Trinta anos depois, Vasco e Independiente Santa Fe voltam a se encontrar em um mata-mata continental. Fazia tempo que os rivais não se cruzavam nas disputas sul-americanas. O reencontro não poderia ter um cenário mais simbólico: o El Campín, em Bogotá, palco da eliminação vascaína para os colombianos na semifinal da Copa Conmebol de 1996. Nesta terça-feira, os clubes iniciam a disputa por uma vaga na semifinal da Sul-Americana. O jogo da volta será no Rio.
O confronto de 1996 ainda está vivo na memória do torcedor vascaíno. No primeiro jogo, no Maracanã, o Vasco venceu por 2 a 1, com dois gols de Ranielli. O Santa Fe descontou com Wittingham, de pênalti, o esse gol mudou a vantagem do time brasileiro. Na partida de volta, em Bogotá, os colombianos venceram por 1 a 0, com gol de Villamizar, levando a decisão para os pênaltis. O jogo ganhou em emoção. Mas nos pênaltis, o Santa Fe levou a melhor por 6 a 5 e avançou para a final. O time colombiano acabou perdendo a decisão para o Lanús, mas deixou pelo caminho um Vasco, que tinha nomes como Edmundo e Juninho. Agora, três décadas depois, a história ganha um novo capítulo, em uma competição da Conmebol e com o primeiro jogo em Bogotá.

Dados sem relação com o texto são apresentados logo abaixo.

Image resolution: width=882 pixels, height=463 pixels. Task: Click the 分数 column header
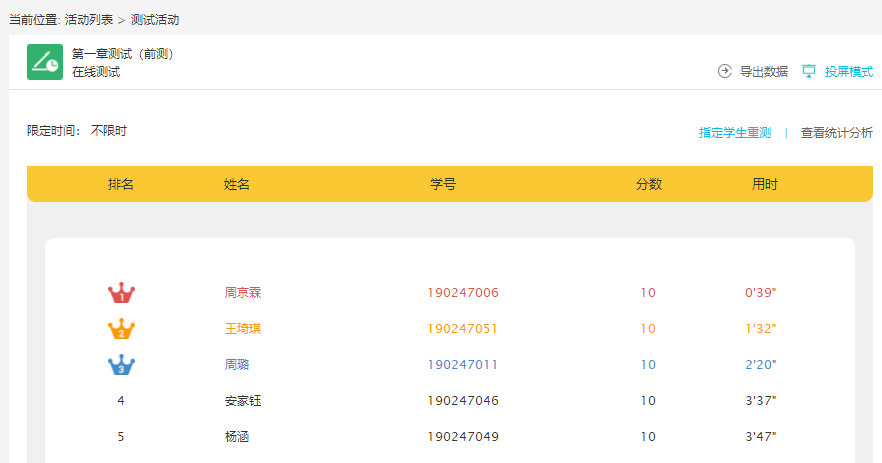[x=649, y=184]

O retrospecto geral entre os clubes é curto. São três partidas apenas, considerando também um amistoso disputado em 1954: duas vitórias do Vasco e uma do Santa Fe. Em jogos oficiais, porém, há equilíbrio absoluto: uma vitória para cada lado. O Vasco marcou quatro gols e sofreu três no histórico geral. Mas existe um dado que preocupa o Vasco para o duelo desta terça. O Santa Fe tem um retrospecto impressionante como mandante em confrontos eliminatórios de competições da Conmebol: em 44 jogos, sofreu três derrotas, com 27 vitórias e 14 empates. Contra clubes brasileiros, a campanha é ainda mais forte: seis vitórias e um empate em sete jogos.
Embalado pelas Copas
O Vasco chega ao confronto embalado pelo desempenho nas Copas. A equipe de Pedro Emanuel eliminou o Vitória nas quartas de final da Copa do Brasil, venceu os dois jogos e avançou à semifinal. Na Sul-Americana, também vem de uma classificação marcante diante do Olimpia, no Paraguai. O problema está no Campeonato Brasileiro, onde o Vasco ocupa a 17ª colocação, com 25 pontos, e precisa administrar a luta contra o rebaixamento. Há muito risco de cair.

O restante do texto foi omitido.